Can "Bir şey mi var Denizhan?" diye sorduğunda Denizhan, cevap vermek için uzun olan bir süre sonra konuştu:

"Evet var Can! Senin o isminden dahi iğrendiğim abin kamp alanına geldi! Okul müdürümüze kamp yapmayı çok sevdiğini ve her ay buraya kampa geldiğini söyledi, ayrıca bizimle kamp yapacağından mutluluk duyacağını... Terlediğinde parıl parıl parlayan keline anne terliği fırlatmak istediğim müdürümüz ise bunu kabul etti. Her ne kadar o mafya, kötü, psikopatın teki demiş olsam da!"

"Ş-şaka bu, değil mi?"

"Demek isterdim Can ama değil. Şimdi o suşi kokulu parfümü kamp alanına sinecek, iğrenç!"

Can konuşacakken birkaç dakikadır ettiğim ve uyguladığım sessizlik yeminimi bozdum.

"Denizhan? Can bu adamdan nefret ediyor, anlıyorum ama sen?"

"Bak Helin, bizim dostluğumuz öyle senin bildiğin zengin dostluklarına benzemez. Bizim dostluğumuz birimiz bir şey yaşadığında onu hepimiz yaşamış gibi olmamızdır. Bizim dostluğumuz biri ağladığında hepimizin ağlaması, biri güldüğünde hepimizin gülmesidir. Ve ayrıca bizim dostluğumuz dolapta kalan bir çay kaşıklık Nutella'yı beşimizin de paylaşabilmesidir " dediğinde Can'ın başını hafiften eğip güldüğünü fark ettim.

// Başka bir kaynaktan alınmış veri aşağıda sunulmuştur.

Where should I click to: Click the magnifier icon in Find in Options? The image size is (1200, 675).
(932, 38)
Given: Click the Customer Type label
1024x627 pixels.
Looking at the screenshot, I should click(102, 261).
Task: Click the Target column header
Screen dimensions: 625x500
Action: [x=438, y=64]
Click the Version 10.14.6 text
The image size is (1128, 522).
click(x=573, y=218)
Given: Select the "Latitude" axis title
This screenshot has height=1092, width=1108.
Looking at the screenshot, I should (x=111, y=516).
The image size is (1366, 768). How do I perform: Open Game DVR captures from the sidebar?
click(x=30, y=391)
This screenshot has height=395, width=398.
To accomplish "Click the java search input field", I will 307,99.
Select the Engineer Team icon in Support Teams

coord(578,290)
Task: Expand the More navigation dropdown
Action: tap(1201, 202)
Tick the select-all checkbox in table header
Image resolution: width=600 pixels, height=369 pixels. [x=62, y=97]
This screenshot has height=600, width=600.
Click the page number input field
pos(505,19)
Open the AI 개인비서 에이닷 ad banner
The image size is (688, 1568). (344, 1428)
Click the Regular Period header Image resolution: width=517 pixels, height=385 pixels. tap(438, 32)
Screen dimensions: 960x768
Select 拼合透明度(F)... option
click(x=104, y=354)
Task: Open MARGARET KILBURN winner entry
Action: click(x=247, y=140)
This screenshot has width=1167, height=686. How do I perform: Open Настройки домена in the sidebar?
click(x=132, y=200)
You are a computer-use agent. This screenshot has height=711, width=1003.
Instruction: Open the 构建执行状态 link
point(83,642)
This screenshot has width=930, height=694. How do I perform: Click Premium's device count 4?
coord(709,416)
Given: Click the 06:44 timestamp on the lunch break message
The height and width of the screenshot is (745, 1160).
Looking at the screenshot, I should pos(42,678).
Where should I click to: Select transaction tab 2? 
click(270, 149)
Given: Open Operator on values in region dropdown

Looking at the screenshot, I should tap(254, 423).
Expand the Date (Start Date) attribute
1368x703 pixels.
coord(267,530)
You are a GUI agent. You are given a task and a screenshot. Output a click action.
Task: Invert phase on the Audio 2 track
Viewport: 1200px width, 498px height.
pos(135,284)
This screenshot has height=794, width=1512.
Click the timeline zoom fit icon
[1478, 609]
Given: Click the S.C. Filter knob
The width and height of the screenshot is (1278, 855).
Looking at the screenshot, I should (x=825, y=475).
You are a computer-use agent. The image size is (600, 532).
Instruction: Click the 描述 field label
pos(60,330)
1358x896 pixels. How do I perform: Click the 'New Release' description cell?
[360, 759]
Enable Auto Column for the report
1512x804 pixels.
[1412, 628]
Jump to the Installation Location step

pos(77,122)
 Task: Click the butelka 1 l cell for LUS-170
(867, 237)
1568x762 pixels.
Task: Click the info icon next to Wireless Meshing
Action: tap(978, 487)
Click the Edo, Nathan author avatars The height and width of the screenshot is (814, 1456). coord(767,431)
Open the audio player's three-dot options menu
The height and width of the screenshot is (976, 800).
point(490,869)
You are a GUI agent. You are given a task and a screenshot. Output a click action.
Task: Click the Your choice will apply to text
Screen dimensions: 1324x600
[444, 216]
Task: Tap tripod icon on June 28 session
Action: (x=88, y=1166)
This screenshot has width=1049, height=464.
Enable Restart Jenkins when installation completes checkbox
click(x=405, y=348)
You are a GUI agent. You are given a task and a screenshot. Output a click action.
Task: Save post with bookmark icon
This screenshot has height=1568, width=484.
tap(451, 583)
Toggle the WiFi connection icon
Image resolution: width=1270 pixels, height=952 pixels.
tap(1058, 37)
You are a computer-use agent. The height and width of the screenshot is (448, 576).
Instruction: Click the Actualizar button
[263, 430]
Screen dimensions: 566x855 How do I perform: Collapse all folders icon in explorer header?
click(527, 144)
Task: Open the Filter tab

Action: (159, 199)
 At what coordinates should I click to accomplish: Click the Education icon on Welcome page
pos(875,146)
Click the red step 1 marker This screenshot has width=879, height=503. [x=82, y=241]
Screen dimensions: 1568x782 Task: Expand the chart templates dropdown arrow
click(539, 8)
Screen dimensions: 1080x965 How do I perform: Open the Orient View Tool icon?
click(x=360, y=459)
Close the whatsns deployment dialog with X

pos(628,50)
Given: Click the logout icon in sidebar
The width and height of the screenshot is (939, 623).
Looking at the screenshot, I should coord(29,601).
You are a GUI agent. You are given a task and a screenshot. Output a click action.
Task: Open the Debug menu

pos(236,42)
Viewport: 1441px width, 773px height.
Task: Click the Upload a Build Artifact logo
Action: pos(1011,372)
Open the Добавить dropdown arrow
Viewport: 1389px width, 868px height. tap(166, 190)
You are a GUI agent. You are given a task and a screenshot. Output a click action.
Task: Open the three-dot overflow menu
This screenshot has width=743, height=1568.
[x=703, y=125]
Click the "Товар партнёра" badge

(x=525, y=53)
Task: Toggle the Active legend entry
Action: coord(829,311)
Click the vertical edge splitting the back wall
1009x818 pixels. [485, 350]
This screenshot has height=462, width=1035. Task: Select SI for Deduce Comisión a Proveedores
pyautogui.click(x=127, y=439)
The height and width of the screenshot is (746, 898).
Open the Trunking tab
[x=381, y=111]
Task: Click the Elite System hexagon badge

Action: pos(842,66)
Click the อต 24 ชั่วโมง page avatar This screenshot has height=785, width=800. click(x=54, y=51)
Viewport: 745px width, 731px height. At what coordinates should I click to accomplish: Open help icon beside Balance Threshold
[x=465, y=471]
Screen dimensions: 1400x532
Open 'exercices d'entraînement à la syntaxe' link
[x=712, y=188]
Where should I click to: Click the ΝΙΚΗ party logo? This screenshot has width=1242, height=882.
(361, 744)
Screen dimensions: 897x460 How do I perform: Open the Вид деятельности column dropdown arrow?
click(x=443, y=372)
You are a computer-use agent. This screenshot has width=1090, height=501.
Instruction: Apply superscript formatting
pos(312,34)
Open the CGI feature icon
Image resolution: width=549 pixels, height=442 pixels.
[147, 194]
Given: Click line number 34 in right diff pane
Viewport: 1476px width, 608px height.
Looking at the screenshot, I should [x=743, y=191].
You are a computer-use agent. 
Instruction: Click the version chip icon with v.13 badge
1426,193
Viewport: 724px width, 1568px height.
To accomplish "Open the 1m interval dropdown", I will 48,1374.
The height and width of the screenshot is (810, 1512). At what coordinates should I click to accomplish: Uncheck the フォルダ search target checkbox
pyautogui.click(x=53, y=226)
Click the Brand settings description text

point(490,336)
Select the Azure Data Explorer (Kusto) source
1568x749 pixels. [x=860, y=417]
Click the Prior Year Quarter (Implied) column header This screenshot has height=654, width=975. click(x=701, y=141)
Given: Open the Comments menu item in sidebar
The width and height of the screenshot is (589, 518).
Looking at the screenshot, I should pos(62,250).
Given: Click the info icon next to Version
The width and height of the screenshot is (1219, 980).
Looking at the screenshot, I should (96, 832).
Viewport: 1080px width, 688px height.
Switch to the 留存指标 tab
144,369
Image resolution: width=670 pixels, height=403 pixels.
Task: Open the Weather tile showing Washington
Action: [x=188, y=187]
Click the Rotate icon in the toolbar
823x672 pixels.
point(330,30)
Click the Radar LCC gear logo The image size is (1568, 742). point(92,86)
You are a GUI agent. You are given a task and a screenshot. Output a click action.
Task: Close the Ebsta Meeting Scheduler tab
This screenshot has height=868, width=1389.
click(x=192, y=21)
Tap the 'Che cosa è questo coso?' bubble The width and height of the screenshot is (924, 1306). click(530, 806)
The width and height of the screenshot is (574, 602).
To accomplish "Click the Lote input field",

"Olamaz ya! Birkaç dakika bile ciddi olamıyorum!" diye yakındığında topallaya topallaya yanına gittim Denizhan'ın. Koluna girdim ve konuştum:

"Haline şükretmelisin, olan var olmayan var" dediğimde işaret parmağımla yüzümü gösterdim. Denizhan gülerken Can 'ı düşünceli gördüğümde onu da teselli maiyetinde konuştum:

"Merak etme geldiği gibi gider!" diye bağırdığımda Can da yüzüme bakıp gülümsedi. Aslında birinin yanında kendimi rahat hissedersem o kadar da sıkıcı biri olmam ama zaten asıl sorun kimsenin yanında kendimi iyi hissedememem -Ece hariç tabii- Ortamda herkes gülümserken benim gülümsememem her ne kadar sinirimi bozsa da elimde değildi, alışmıştım artık.

Denizhan "Hadi gidip halledelim şu durumu" dediğinde başımla onayladım. Can ise durup sordu:

" Ya Deniz bir şey soracağım. Selin neden bu aralar biraz tuhaf?"